Selected Graduate Courses

The Mishnah
The Mishnah is a seminal Jewish text. Compiled around the year 200 CE in ancient Palestine, it became the foundation of the two Talmuds and thus, all later Judaism. But it is still in may ways a mystery: Why was it comiled? Who was its intended audicne and what was its fuction? What are its antecedents? This graduate seminar has two interlocked goals. One is to strengthen your ability, bot linguistic and ocnceptual, to read and decode Mishnah. The second is to survey and gain some facility with modern scholarly approaches to the Mishnah. In the process we will also discuss the social historical and religious implications of our tractate, Peah. A sample syllabus can be found here.

Orthodoxy and Heresy in the Ancient World
This is a graduate level seminar that will examine the concept and development of “Orthodoxy” in antiquity, with a strong focus on Jews.  “Orthodoxy” is meant here in two senses:  (1) the first-order discourses by which groups defined the “one true path,” and (2) its potential to serve as a second-order analytical term for this phenomenon.  How and why are orthodoxies and heresies created?

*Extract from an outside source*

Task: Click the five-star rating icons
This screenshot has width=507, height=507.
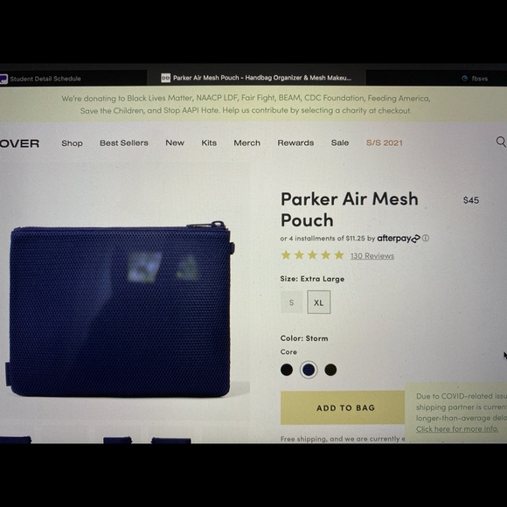Action: coord(312,255)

This class will also serve to develop and strengthen technical and critical skills for the analysis of ancient Jewish literature, particularly rabbinic texts.  You will be expected to prepare Hebrew and Aramaic texts in the original for most classes, and we will devote part of most classes to reading and translating them. Syllabus can be found here.

Philo
To modern scholars used to working with bits and pieces of fragments of pseudonymous authors whose literature floats without context, Philo –much of whose vast literary output is extant – stands as a solid point of reference.  Raised in a wealthy and clearly well-educated Jewish household in Alexandria around the turn of era, Philo appears to have spent much of his privileged life ruminating about the Hebrew Bible and Greek philosophy.  Never one to leave a thought unwritten, he leaves an oeuvre that is as fascinating and insightful as it is frustrating and tedious, and a legacy of Jewish neglect and early Christian lionization.  It is, in fact, only through the Christian preservation of his work that any of it survives.

This goal of this graduate seminar is to introduce you to Philo and his contemporary, academic study.  By the end of this class you will have read most of Philo’s surviving literary works and be conversant with most of the pressing academic issues that they raise. Syllabus can be found here.